Ein Treffen mit Reiner Haseloff: CDU, aber voll sympathisch?
Mit 19 hat unser Autor Reiner Haseloff gewählt. Aber warum? Ein Treffen mit Sachsen-Anhalts Ministerpräsidenten soll Aufklärung bringen.
Es ist die 1.007. Sitzung des Bundesrats, wenige Wochen vor der Bundestagswahl 2021.
Der amtierende Bundesrats-Präsident heißt Reiner Haseloff und hat momentan, soweit ich dies von der Zuschauer:innentribüne beurteilen kann, gleich vier Baustellen: seine Krawatte sitzt zu locker, sein Bundesland Sachsen-Anhalt wartet, während er die Sitzung leitet, dringend auf ihn, um eine Koalition festzuzurren, zudem hat seine Partei den falschen Kanzlerkandidaten und könnte zudem noch, so fürchtet er, ganz theoretisch seine dritte Regierungsperiode verhindern.
Ich zumindest habe ihn einmal gewählt.
Bei der letzten Landtagswahl 2016. Kurz bevor ich Sachsen-Anhalt verlassen habe, um nach Berlin zu ziehen und dort auf Bundesebene beide Stimmen auf Rot zu setzen.
Reiner-Haseloff-One-Man-Show
Aber denke ich an Reiner Haseloff, denke ich nicht automatisch an die Christdemokraten, sondern an den Mann mit Brille, leicht geröteten Wangen und grauem Haar, der immer etwas zu ernst spricht, jedoch nie cholerisch und zu festlichen Anlässen sogar richtig herzlich wird. Egal wie viel Mist die CDU in diesem Bundesland auch fabriziert, ich habe diesen ganz und gar gefestigten Eindruck, dass Reiner Haseloff schon alles irgendwie hinbekommt. Diese devote Bürger:innenperspektive auf Politiker eben. Aber woher kommt die?

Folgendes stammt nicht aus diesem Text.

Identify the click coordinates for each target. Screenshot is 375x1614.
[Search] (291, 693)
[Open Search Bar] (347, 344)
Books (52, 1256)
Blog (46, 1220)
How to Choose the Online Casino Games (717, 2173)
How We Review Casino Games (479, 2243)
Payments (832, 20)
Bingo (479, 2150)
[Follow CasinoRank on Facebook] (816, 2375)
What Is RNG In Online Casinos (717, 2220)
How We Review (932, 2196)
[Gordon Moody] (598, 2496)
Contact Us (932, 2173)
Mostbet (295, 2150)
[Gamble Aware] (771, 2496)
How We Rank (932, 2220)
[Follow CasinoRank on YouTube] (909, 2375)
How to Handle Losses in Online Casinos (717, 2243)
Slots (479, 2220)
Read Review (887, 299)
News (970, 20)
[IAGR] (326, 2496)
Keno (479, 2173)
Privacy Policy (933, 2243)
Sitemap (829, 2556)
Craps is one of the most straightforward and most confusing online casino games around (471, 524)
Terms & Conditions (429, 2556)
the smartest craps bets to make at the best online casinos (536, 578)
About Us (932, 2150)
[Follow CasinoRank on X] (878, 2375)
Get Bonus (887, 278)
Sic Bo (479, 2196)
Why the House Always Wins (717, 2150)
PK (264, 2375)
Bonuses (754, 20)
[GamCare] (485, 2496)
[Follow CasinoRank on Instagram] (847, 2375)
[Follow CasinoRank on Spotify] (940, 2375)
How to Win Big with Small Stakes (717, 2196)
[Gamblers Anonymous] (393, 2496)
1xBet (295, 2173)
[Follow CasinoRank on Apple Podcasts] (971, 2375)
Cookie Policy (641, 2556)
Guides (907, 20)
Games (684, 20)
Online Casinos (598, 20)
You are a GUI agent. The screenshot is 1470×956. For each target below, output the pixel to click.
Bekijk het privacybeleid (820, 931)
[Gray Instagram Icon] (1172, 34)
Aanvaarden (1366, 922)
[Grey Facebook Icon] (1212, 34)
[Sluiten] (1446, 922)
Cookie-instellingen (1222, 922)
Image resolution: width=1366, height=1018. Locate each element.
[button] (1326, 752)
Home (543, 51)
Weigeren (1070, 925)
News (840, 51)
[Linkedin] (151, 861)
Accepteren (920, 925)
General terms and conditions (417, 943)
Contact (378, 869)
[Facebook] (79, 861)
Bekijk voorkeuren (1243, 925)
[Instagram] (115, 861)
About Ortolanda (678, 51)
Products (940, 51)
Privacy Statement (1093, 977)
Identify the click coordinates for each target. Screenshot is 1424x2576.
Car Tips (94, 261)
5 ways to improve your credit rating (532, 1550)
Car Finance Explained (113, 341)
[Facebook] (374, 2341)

Um all das herauszufinden bin ich hier. Wir sind nach der Sitzung verabredet, in seinem Büro im Bundesrat. Ich habe mir sogar einen neuen Anzug gekauft.
Normalerweise trifft er Journalist:innen immer in seiner Heimatstadt Wittenberg. Die schreiben dann Dinge wie „der Katholik in der Lutherstadt Wittenberg“ und müssen dafür wieder und wieder die hiesige Stadtkirche besuchen, nur um zu erfahren, dass diese so sehr zum Leben des MP gehört wie „das C in der CDU.“
All das erzählt mir jetzt sein just eingetroffener Regierungssprecher Matthias Schuppe, während wir vor dem Büro des MP sitzen. Das bekannte Programmheft zur Reiner-Haseloff-One-Man-Show, denke ich.
Zeit für Landeskinder
Vermutlich übt er schon für den bundesweiten Tag der Deutschen Einheitsfeier, die dieses Jahr in Halle stattfindet.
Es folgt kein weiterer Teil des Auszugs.